Valorisation durable des ressources et transition énergétique
La dépendance historique aux hydrocarbures, qui représentent plus de 80 % des exportations, nourrit la volonté de diversifier l’économie. Le Plan national de développement 2022-2026 promeut l’agroforesterie cacao-bananier-acajou dans le Niari, la production de biomasse issue des rejets de scieries, ainsi que l’essor de mini-centrales solaires destinées aux zones enclavées. Ces initiatives, soutenues par la Facilité africaine de transition énergétique, s’inscrivent dans une logique de création d’emplois locaux et de réduction des émissions de gaz à effet de serre.
Parallèlement, le programme « Gaz torché zéro » prévoit l’élimination des pratiques de brûlage à la torche sur les plateformes pétrolières d’ici 2030. La récupération de ce gaz associé doit alimenter des cycles combinés à Pointe-Noire, réduisant l’intensité carbone du secteur tout en sécurisant l’approvisionnement électrique national.
Recherche scientifique et coopération transfrontalière
La station biologique de Makoua, cogérée par le Centre de recherche forestière (CRF) et l’Université Marien-Ngouabi, accueille chaque année des équipes franco-congolaises chargées d’étudier les flux de carbone et la dynamique de régénération des essences nobles. Les données issues des tours à flux de CO₂ installées dans la canopée alimentent le Global Carbon Project et affinent les modèles climatiques régionaux.

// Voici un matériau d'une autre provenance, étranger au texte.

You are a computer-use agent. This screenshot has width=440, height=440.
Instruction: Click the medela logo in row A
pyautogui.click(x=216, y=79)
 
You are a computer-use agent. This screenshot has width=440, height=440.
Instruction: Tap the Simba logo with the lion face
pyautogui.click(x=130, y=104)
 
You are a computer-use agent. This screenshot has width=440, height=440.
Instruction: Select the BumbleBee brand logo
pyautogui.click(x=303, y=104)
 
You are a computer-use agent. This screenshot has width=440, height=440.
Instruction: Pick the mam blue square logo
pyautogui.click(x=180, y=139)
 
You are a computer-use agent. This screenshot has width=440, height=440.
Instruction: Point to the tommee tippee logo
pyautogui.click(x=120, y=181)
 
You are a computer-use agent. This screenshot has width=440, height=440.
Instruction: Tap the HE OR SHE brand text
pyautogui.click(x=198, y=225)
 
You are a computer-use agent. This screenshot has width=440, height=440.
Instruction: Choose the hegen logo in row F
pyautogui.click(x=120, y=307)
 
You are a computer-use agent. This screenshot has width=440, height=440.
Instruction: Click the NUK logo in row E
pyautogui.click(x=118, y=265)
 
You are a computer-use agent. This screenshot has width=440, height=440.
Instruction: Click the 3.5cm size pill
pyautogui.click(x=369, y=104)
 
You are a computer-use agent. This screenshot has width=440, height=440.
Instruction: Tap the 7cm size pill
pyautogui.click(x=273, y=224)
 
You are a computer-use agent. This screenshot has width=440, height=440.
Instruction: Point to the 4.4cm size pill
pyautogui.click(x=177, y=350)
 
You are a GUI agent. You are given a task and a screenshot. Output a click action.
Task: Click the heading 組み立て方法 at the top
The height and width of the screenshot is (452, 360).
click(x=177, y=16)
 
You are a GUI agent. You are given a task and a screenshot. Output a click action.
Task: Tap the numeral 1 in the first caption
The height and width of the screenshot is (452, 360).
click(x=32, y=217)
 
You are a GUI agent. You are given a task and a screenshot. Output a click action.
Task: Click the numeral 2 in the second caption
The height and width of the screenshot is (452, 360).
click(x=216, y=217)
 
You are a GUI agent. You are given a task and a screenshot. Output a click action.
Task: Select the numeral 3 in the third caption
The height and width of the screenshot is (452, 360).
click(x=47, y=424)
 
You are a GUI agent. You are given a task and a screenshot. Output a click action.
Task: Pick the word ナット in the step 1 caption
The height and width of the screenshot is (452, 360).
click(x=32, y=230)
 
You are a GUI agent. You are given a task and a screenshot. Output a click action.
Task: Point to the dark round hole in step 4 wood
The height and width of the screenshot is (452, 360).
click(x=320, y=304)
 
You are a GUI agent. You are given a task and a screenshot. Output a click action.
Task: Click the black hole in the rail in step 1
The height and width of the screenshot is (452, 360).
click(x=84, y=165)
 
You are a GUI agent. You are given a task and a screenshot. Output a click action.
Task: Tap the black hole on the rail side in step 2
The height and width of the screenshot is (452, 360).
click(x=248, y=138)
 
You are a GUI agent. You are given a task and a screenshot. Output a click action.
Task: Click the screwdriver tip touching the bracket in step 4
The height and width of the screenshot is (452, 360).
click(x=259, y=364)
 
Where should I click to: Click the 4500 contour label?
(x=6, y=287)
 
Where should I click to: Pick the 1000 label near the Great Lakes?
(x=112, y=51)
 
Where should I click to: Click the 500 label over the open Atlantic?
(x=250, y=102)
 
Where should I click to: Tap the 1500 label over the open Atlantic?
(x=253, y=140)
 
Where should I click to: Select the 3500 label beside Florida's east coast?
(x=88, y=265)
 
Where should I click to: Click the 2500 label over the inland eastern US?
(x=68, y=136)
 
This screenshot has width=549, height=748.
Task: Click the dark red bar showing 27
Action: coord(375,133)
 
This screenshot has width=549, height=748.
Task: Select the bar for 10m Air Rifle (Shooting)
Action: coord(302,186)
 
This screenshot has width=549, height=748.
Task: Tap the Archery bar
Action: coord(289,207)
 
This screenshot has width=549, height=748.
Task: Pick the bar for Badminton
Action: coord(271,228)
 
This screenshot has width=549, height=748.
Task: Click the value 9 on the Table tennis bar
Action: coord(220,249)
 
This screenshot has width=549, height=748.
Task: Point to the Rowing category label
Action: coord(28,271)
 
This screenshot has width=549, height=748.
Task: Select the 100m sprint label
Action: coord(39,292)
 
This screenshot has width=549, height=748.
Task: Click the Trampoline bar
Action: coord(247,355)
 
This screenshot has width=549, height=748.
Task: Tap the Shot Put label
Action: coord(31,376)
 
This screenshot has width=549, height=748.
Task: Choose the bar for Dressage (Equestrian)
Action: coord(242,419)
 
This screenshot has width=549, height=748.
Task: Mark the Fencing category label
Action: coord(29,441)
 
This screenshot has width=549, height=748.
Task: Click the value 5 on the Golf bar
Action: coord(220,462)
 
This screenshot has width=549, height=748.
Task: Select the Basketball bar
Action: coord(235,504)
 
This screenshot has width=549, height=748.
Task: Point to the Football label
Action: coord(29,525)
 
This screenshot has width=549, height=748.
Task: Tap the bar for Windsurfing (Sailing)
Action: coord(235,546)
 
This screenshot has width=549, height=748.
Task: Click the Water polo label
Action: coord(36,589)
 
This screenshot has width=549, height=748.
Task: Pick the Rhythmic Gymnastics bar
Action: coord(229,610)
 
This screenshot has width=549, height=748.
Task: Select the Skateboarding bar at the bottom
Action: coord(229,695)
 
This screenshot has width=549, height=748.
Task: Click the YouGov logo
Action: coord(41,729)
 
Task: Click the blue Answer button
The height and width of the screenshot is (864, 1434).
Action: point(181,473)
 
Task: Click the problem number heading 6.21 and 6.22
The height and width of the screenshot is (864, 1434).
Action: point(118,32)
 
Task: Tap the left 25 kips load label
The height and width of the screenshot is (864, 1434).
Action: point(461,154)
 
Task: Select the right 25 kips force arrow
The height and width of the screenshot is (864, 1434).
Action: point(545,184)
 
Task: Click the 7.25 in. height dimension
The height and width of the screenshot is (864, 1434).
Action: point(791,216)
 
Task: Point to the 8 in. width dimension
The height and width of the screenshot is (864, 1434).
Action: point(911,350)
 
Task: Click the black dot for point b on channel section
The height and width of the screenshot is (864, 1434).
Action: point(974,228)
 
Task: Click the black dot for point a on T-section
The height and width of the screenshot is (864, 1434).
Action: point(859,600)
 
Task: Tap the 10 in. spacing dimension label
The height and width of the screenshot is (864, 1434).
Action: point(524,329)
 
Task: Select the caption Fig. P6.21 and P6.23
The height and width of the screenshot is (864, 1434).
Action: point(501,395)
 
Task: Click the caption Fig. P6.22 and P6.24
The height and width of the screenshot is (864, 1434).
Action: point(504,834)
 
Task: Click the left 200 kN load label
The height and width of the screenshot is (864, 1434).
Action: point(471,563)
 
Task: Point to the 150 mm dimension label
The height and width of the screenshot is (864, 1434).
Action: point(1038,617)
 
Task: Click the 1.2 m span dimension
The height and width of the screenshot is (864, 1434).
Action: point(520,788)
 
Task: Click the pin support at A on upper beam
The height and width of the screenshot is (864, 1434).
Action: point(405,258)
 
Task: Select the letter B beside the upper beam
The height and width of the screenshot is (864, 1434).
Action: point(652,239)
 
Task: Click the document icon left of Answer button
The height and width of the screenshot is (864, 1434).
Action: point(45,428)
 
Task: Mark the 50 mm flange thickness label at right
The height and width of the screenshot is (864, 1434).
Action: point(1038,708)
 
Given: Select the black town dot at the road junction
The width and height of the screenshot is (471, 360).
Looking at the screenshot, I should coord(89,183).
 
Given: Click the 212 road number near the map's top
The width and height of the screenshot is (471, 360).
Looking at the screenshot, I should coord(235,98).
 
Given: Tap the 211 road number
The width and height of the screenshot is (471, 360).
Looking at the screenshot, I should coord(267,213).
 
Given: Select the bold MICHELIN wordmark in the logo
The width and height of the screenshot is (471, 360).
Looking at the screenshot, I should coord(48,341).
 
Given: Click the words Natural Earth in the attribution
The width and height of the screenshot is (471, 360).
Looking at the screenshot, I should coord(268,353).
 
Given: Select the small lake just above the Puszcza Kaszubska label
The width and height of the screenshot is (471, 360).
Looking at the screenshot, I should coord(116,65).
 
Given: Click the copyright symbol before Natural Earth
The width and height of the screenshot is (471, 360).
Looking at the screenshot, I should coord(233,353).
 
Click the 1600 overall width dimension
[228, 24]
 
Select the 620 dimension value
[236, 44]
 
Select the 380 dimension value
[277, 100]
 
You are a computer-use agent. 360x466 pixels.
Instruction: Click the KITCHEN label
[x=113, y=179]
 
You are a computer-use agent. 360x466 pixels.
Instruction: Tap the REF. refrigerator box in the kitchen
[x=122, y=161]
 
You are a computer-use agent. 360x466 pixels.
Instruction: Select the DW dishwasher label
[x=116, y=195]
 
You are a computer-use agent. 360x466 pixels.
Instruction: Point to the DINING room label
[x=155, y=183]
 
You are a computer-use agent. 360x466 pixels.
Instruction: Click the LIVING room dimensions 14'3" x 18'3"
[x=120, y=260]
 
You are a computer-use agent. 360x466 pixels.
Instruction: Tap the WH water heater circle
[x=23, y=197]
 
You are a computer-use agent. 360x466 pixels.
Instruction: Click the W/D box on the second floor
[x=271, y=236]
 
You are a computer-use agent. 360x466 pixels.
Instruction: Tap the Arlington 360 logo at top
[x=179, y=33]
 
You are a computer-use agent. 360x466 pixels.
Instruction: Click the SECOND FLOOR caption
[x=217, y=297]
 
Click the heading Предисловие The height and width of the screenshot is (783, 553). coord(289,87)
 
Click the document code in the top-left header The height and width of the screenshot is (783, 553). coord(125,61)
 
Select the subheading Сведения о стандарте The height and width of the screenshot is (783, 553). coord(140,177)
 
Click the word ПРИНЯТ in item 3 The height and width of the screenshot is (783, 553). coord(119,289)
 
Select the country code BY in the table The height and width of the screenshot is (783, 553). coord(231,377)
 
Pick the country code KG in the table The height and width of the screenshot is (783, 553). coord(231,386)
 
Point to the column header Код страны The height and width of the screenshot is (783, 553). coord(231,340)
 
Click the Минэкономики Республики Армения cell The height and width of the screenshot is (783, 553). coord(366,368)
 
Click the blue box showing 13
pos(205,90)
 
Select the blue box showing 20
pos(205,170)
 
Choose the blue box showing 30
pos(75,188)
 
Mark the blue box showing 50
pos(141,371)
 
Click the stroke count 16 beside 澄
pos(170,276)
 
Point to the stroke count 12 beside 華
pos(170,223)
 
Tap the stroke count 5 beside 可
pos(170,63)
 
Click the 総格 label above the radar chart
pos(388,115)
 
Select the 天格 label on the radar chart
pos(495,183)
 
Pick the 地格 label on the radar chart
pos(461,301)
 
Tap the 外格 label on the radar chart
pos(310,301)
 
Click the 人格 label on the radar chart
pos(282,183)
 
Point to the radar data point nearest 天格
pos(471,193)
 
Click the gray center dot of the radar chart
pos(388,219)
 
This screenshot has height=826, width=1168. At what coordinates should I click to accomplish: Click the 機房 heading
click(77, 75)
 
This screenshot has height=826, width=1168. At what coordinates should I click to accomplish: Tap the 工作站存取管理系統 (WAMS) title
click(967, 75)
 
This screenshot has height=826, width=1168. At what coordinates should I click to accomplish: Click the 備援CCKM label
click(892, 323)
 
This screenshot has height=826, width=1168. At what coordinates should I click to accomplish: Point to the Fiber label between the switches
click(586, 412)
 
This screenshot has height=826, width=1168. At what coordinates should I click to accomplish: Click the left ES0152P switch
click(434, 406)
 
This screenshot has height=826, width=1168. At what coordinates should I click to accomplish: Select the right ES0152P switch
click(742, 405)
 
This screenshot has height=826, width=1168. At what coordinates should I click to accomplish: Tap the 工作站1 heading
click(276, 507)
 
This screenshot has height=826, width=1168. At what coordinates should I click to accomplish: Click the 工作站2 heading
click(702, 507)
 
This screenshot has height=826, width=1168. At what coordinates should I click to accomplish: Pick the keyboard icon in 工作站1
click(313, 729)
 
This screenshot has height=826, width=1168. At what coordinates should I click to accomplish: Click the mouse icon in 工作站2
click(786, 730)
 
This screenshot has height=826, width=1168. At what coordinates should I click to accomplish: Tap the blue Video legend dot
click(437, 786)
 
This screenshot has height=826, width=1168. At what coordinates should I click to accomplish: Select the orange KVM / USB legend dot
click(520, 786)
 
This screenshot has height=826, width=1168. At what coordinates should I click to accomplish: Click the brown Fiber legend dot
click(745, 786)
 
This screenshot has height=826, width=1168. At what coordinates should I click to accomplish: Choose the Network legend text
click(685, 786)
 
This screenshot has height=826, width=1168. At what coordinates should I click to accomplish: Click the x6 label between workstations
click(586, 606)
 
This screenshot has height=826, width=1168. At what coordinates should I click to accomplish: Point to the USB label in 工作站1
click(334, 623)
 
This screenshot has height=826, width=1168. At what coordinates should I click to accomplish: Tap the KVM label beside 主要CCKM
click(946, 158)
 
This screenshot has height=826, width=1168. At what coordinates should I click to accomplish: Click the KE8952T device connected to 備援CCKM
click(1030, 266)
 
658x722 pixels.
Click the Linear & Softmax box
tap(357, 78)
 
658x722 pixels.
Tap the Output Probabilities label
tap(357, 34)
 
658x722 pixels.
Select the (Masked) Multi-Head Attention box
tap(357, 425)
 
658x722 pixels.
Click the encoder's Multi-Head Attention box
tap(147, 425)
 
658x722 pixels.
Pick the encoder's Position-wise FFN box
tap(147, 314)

Au-delà des frontières, le Congo collabore avec le Gabon et le Cameroun dans le cadre de l’Observatoire satellitaire des Forêts d’Afrique centrale. Cette plateforme, hébergée à Brazzaville, mutualise les images radar pour détecter en temps quasi réel les brûlis illégaux. « La transparence forestière est désormais un prérequis à toute attractivité climatique », souligne le directeur de l’observatoire, Jean-Pierre Nkodia, évoquant la montée en puissance des standards MRV (Mesure, Rapport, Vérification).
Vers une économie verte inclusive
Les défis demeurent considérables : croissance démographique rapide, urbanisation pressante le long du corridor Brazzaville-Pointe-Noire, attentes socio-économiques des jeunes générations. Néanmoins, la convergence entre stratégies nationales et mécanismes internationaux offre au Congo-Brazzaville l’opportunité de transformer son capital naturel en moteur de développement durable. L’insertion de clauses sociales dans les contrats carbone permet d’orienter une partie des revenus vers l’accès à l’éducation et à la santé des populations riveraines, consolidant ainsi l’acceptabilité des mesures de conservation.
À l’heure où le monde recherche des solutions crédibles pour limiter le réchauffement à 1,5 °C, le modèle congolais, fondé sur la valorisation des services écosystémiques et le renforcement des capacités locales, apporte la démonstration qu’un équilibre entre préservation et prospérité est envisageable. En misant sur le dialogue multilatéral, la science et l’innovation, Brazzaville consolide sa position de partenaire incontournable dans la gouvernance climatique globale.